Character Stance Basics: Dramatic vs. Humorous

Pops have a tendency to appear comedic. Dramatic pieces that involve multiple characters require character development on a deeper level than a humorous piece when it comes to pops, and the reason is simple. In a funny performance, it’s standard operating procedure to include at least one or two characters who stand in a stereotyped or extreme way – Knees bowed in, hunched over, confused face, pushing glasses up on the nose to imitate a shy, nerdy person. Tall posture, one hand on the hip and other hand pointing at the audience for a Tim Gunn effect, et cetera. But you can’t get away with using stereotyped character stances in a dramatic performance because it comes across as a joke. Since it’s never a good sign if people are laughing at you during a dramatic performance, here are a few ways to differentiate between comedic and dramatic pops:

  • Comedic pops can be “bigger” and more exaggerated, with broader movements and even audible shifting noises. Your gestures in H.I. or any comedic piece will naturally be more flamboyant, which you can use to your advantage when it comes to pops.

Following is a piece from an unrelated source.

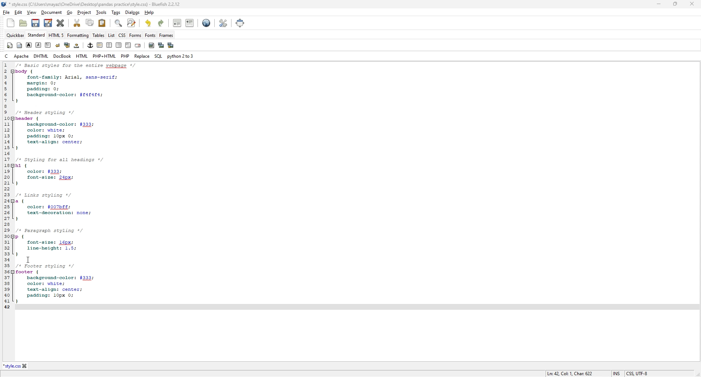  Describe the element at coordinates (102, 23) in the screenshot. I see `paste` at that location.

  • Remember that contrast between pops is very important in a humorous piece simply because it’s funny to watch someone physically go back and forth between extremes.
  • In a performance of a dramatic piece, you want to keep your pops somewhat close together and simple – for example, make one character slightly shorter than the other by bending your knees, and keep the focus on your shift in facial expression and posture rather than elaborate hand gestures.

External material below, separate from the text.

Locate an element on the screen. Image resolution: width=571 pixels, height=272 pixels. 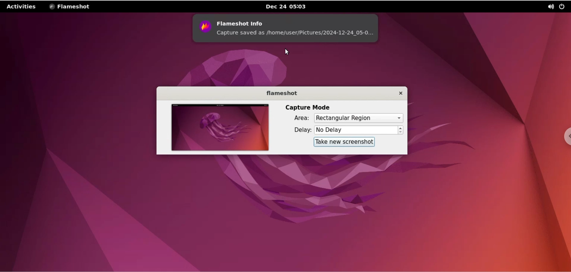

  • Dramatic pieces lend themselves well to silent, delicate character transitions. This goes back to contrast; your character stances should be close enough together to allow you to switch between them with minimal movement.

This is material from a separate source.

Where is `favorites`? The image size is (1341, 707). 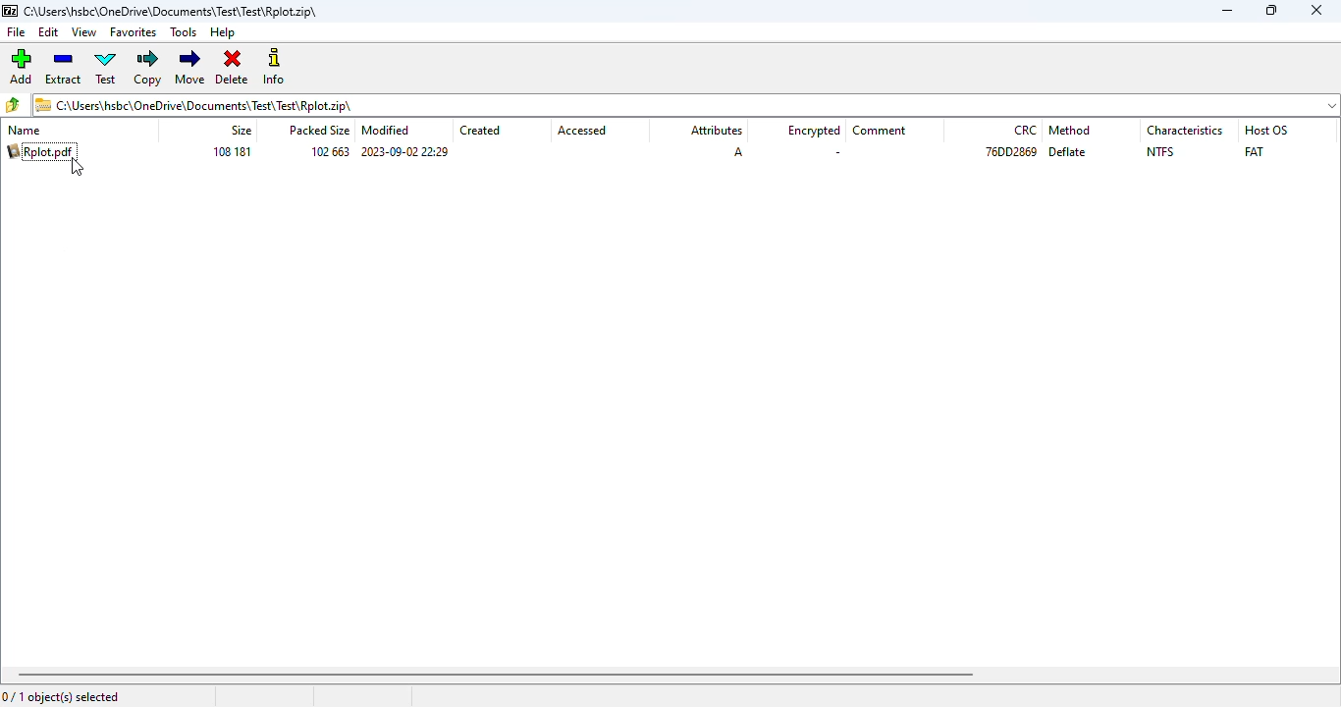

  • Some competitors will actually “melt” between characters instead of popping, which is basically a slower, more relaxed transition. While this has its advantages because you don’t come across as stiff the way you might with a regular pop, it generally makes you look like you’re trying to do a pop and you’re not doing it correctly. Steer clear.

Simple advice, but it’s definitely something you should keep in mind when you’re performing any piece with multiple characters. I should also note that it’s important to make sure you aren’t wearing particularly noisy shoes for a competition if you plan on popping in any dramatic pieces. A well-placed squeak can really ruin a touching moment.